Supplied text |
____________________

Our guide to cultural events in New York City for children and teenagers happening this weekend and in the week ahead.
CITY OF SCIENCE: QUEENS at the Health & Physical Education Complex, York College (Dec. 2, 10 a.m.-4 p.m.). Of course, New York is a city of science, but how often do you get a city’s variety of demonstrations and experiments in just one spot? That’s what the World Science Festival delivers in this free satellite fair, which travels throughout the boroughs. The Queens edition offers not only some signature touring exhibits, like the seismic accelerator that can launch something 20 feet and the walk-on-water display (courtesy of some cornstarch and the principles governing what are known as non-Newtonian fluids), but also new attractions. They include a camouflage wall, where children can try on suits that enable their bodies to blend in with a leafy background, and a high-impact rotation station, where young visitors can explore angular momentum by sending objects spinning. (R.S.V.P. is advised but not required.)
‘THE FANTASTICAL DANGEROUS JOURNEY OF Q’ at the Theater at the 14th Street Y (Dec. 1-16). Just who is Q? Q probably yearns to have that answer more than anyone. In this new production from Rebel Playhouse, a company devoted to expanding the boundaries of children’s theater — hence the name — Q is an elementary school student grappling with questions of gender identity. Written by Ric Averill, with a score and lyrics by Dax Dupuy, and puppets designed by Rosa Douglas, this musical follows the adventures of Q and Nix, a neighbor who has the ability to make ordinary objects magical. Intended for children 5 and older, and offering an optional improvisation workshop after each Sunday afternoon performance, the show may help empower a few questioning young theatergoers, too.
FIRST SATURDAYS FOR FAMILIES: MONUMENTAL LANDSCAPES at the New Museum (Dec. 1, 10 a.m.-noon). As winter approaches, the time for playing in parks is waning. Not at this museum, however, which plans to give young visitors on Saturday a chance to collaborate on designing their own park — indoors. Part of a free monthly series for families with children 4 to 12, Monumental Landscapes draws inspiration from the exhibition “Motha and Chris E. Vargas: Consciousness Razing.” In that show, Vargas, founder of the semifictional Museum of Transgender Hirstory & Art (Motha), reimagines Christopher Park, a designated Greenwich Village monument to the Stonewall riots. Children can look at Vargas’s scale model of the park, and the work of artists he invited to make new memorials for it. Then they will create their park on a huge sheet of paper on the floor, using materials like pipe cleaners, fabric, Bubble Wrap and cardboard to fashion trees, gardens, monuments, statues and whatever they want to add.
HANUKKAH FAMILY DAY at the Jewish Museum (Dec. 2, 11 a.m.-4 p.m.). Before Hanukkah begins at sundown on Sunday, children can design, draw and dance their way into the holiday at this arts-filled celebration. Drop-in workshops will include building menorahs from found objects like wood pieces, spools and wire; making accordion books with colored-cellophane windows; painting flying Hanukkah scenes inspired by Chagall; and, taking cues from the work of Larry Kagan, collaborating on a giant cardboard sculpture. In concerts at 11:30 a.m. and 2 p.m., Josh & the Jamtones will put pop twists on Hanukkah songs, and at 1 p.m., the illustrator and educator Jeff Hopkins will set stories in motion: Using wall-size paper, he will combine drawing, narration and movement into a performance of holiday tales.

____________________

Dataset extract |

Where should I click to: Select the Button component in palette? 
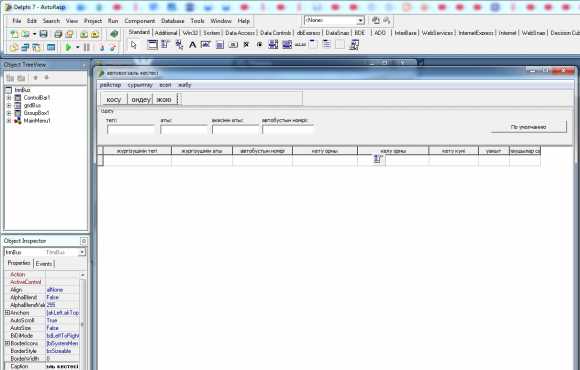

____________________

What is asked |
1 > List the venue for each event in the events guide.
2 > Please print the events guide between "HANUKKAH FAMILY DAY" and "of holiday tales.", inclusive.

Solution set |
1 >
- Health & Physical Education Complex, York College
- Theater at the 14th Street Y
- New Museum
- Jewish Museum

2 >
HANUKKAH FAMILY DAY at the Jewish Museum (Dec. 2, 11 a.m.-4 p.m.). Before Hanukkah begins at sundown on Sunday, children can design, draw and dance their way into the holiday at this arts-filled celebration. Drop-in workshops will include building menorahs from found objects like wood pieces, spools and wire; making accordion books with colored-cellophane windows; painting flying Hanukkah scenes inspired by Chagall; and, taking cues from the work of Larry Kagan, collaborating on a giant cardboard sculpture. In concerts at 11:30 a.m. and 2 p.m., Josh & the Jamtones will put pop twists on Hanukkah songs, and at 1 p.m., the illustrator and educator Jeff Hopkins will set stories in motion: Using wall-size paper, he will combine drawing, narration and movement into a performance of holiday tales.